Columnist Carl Kline: Conservatives wrong to weaponize the term ‘woke’

For some months now, I wake up at the same time. It may vary by 15 minutes, or less. But I can be laying on my side, sound asleep, back to the clock; and all of a sudden wake up; turn to look at the clock, and am constantly surprised at my internal alarm. It woke me up again.

I learned somewhere in English grammar class that the correct usage of the word was wake, woke, waked. Woke meant that my eyes were now open! Woke was usually spoken with the word “up!” I was no longer going to be in a prone position, but I’d be swinging my legs off the bed and moving into the day. Snooze time was over!

The word “woke” has been used in African American communities for at least a couple of generations to describe an awareness of social and racial injustice. It’s an awareness that something is built into the systems of our society that is racist, and not equitable. It is also a call to action! Don’t go back to sleep! Swing those legs out of the bed and move into the work of the day.
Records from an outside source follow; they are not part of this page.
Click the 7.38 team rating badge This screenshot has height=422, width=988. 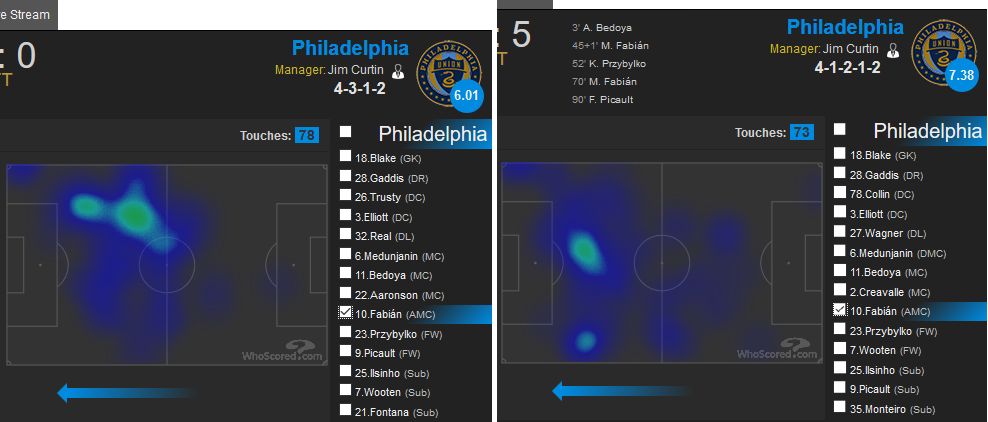(x=961, y=76)
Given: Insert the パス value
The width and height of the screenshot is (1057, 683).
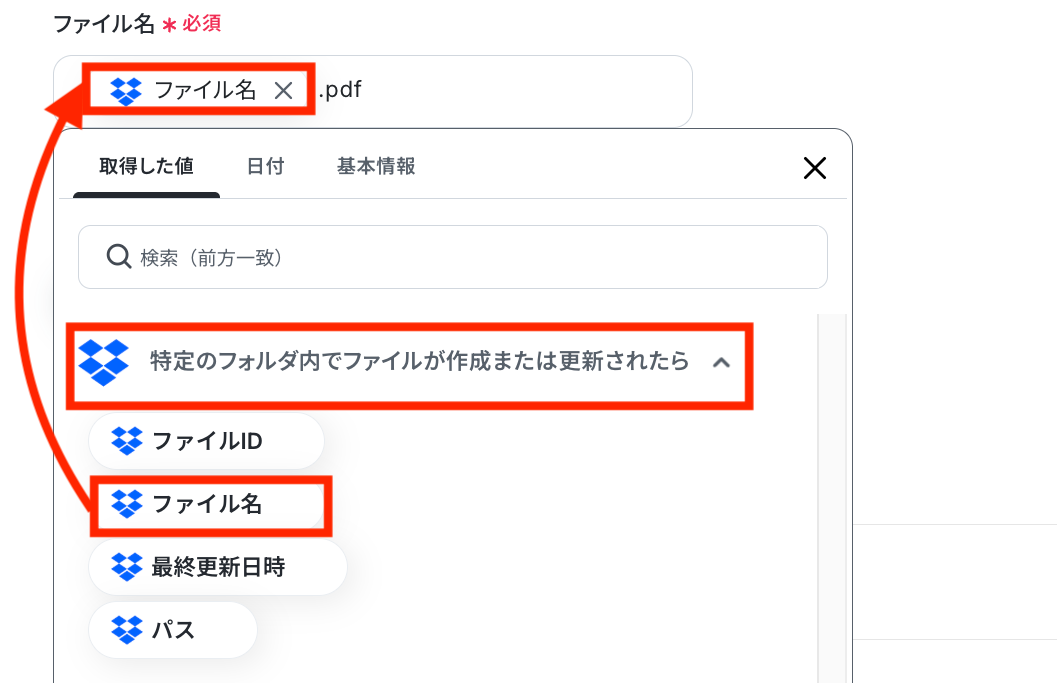Looking at the screenshot, I should tap(173, 630).
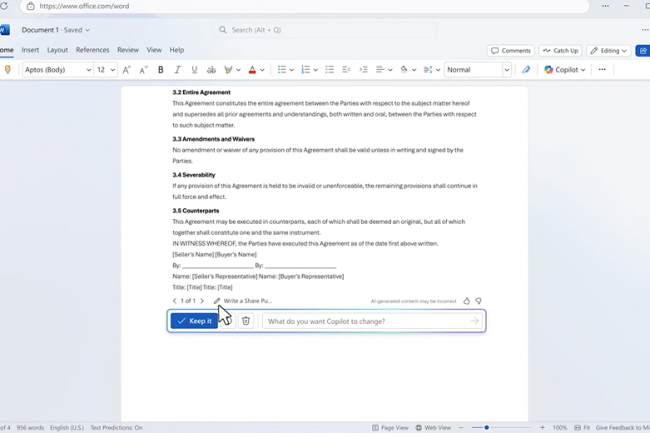Switch to the References tab
650x433 pixels.
tap(92, 50)
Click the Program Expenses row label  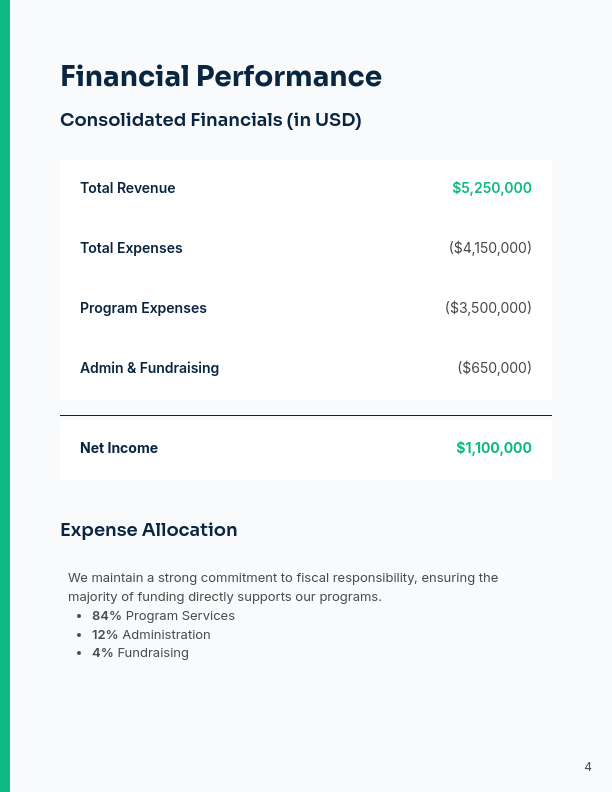click(x=143, y=308)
These days the word “woke” has been weaponized. It’s used against those who would like to see our country wake up to the flaws of our past and correct the inequities of the present. It’s especially used as a “dog whistle,” for those who enjoy white privilege and wish to protect it at all costs. The critics of being “woke” are especially concerned that their children not be exposed to “wokeness.” They don’t want their children’s sleep to be interrupted by alarms from others, aware of our social problems.

I have to admit, there are days when I would just as soon stay in bed a bit longer. And there are days in this South Dakota winter when I will get up for a few minutes, go to the bathroom, then get under the warm covers again, for just a few more minutes. I’m not about to beat myself up because I’m not always as awake and ready to go as I should be. It’s the same with wokeness. I’m not always as active as I might be.

But it’s hard to understand how one can stand by and watch the beating of a Rodney King or a Tyre Nichols, and not be awake to unnecessary police violence against black people. King and Nichols made the news in different decades, some 30 years apart. Yet there doesn’t seem to be much improvement in how law enforcement handles their racial interactions.

I’m speaking about this from the position of one who is awake to social and racial inequality. I’ve seen it! I acknowledge it! I found myself testifying against police violence against black folks years ago in Massachusetts! I recognize my own white privilege!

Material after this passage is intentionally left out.